However, getting started with exporting can sometimes feel like a complex maze of regulations, policies, and other barriers. To help small businesses understand how to overcome these barriers and prepare to sell internationally, the federal government has several free training and educational resources that enable entrepreneurs to chart the path to exporting success.
- The Small Business Administration provides a wide range of online and in-person training related to exporting. The Introduction to Exporting course helps determine if exporting makes strategic sense for your business and whether you are ready to take the next steps. The Export Business Planner is a free, customizable document that enables you to work through the critical processes of export planning.
- Through its network of trade finance specialists located in 19 U.S. Export Assistance Centers (USEAC) throughout the country, the SBA provides training and counseling on trade financing and U.S. government export financing programs to both lenders and small businesses. USEACs are a valuable resource for small business exporters, combining the international marketing expertise of Commercial Service staff with the trade financing expertise of SBA (and in some cities, the Export-Import Bank) staff in one location. Find an Export Assistance Center near you.

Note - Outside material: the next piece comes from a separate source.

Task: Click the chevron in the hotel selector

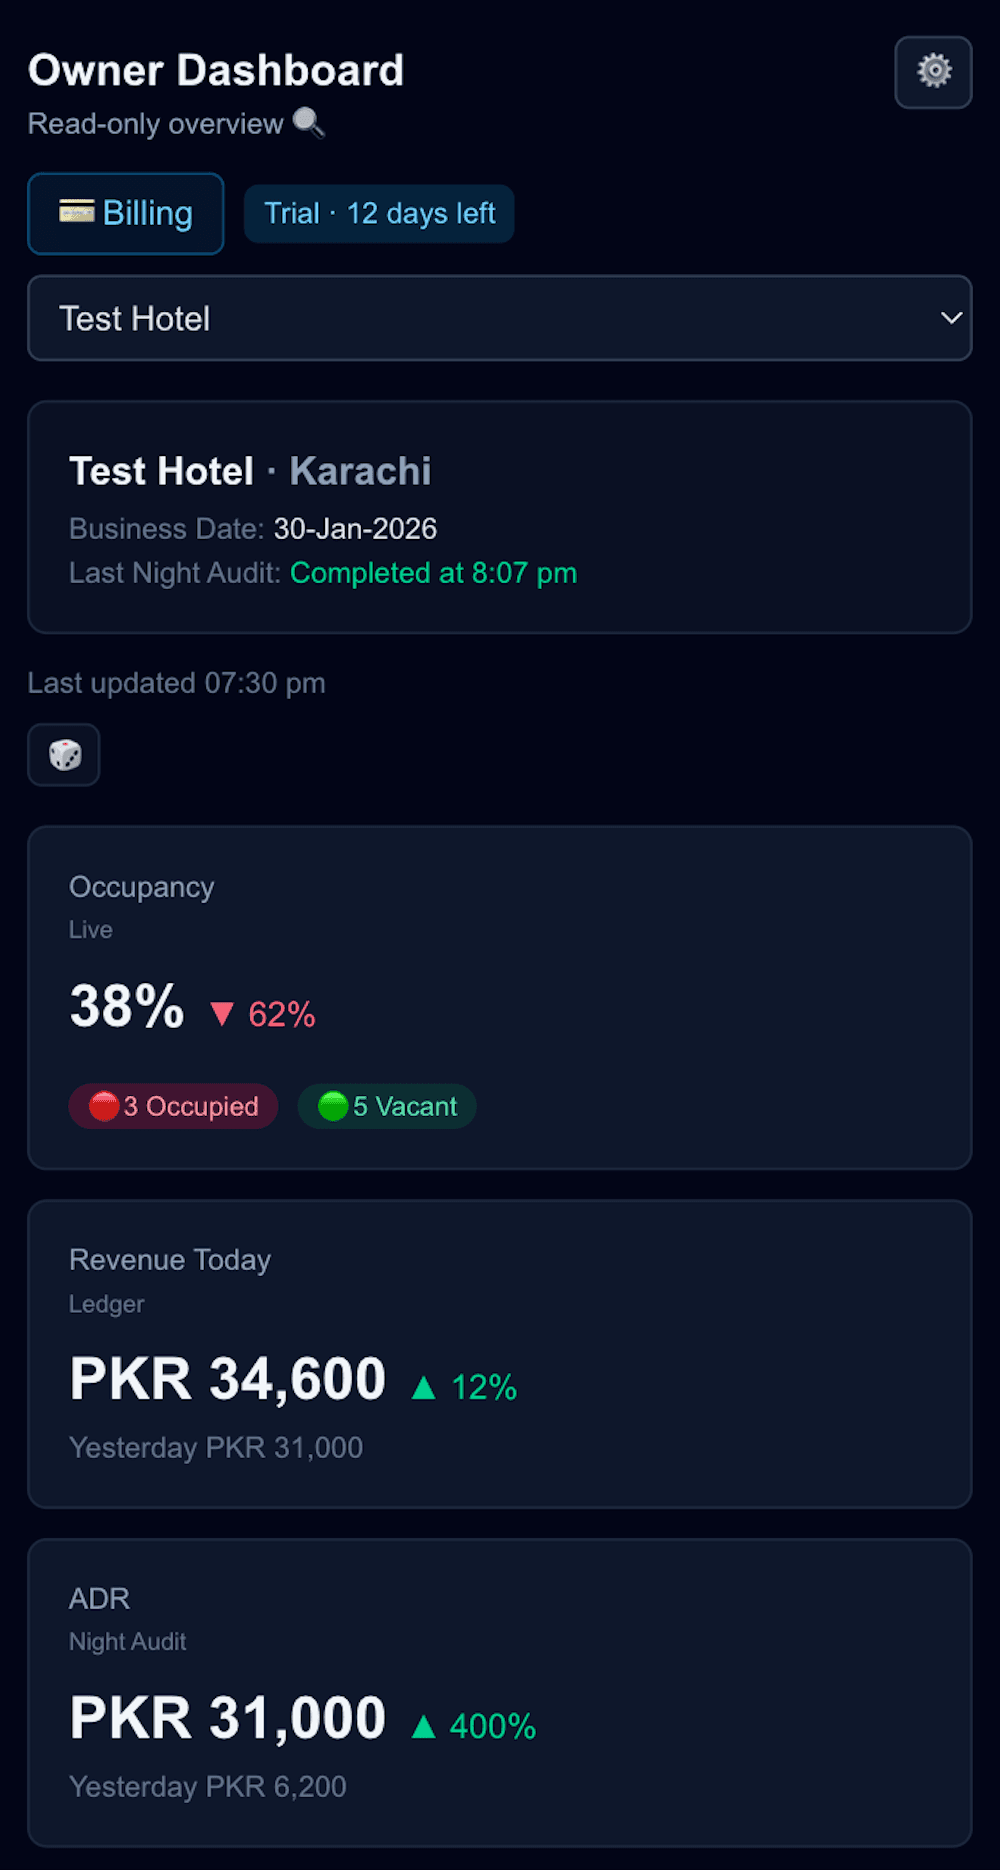Action: pos(952,318)
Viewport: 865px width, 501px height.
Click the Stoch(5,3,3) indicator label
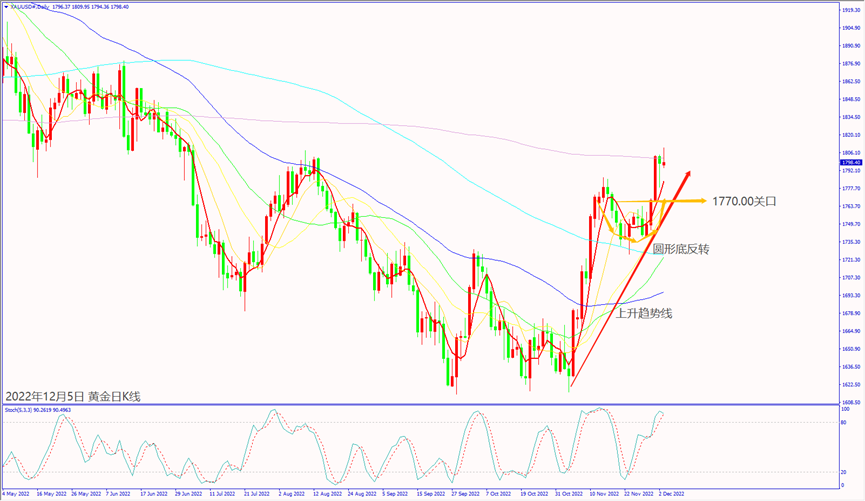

- Free and low-cost training and counseling on exporting is also available through the Small Business Administration’s District Offices, Small Business Development Centers and Women’s Business Centers. Find local training and counseling resources in your area.
- BusinessUSA has a full set of free tools to help you explore exporting, including a step-by-step wizard that determines how prepared you are and finds customized resources for your specific needs. Another wizard helps you find resources on how to finance exporting that will enable you to expand your business. The site’s Exporting 101 section is a comprehensive overview of how to sell overseas and includes market research tools, consulting support and other information that enables you to learn about exporting. In addition, you can locate free training and other exporting events in your area.
For more on exporting, including information on Small Business Administration export loan programs and other financial assistance, go to sba.gov/exporting.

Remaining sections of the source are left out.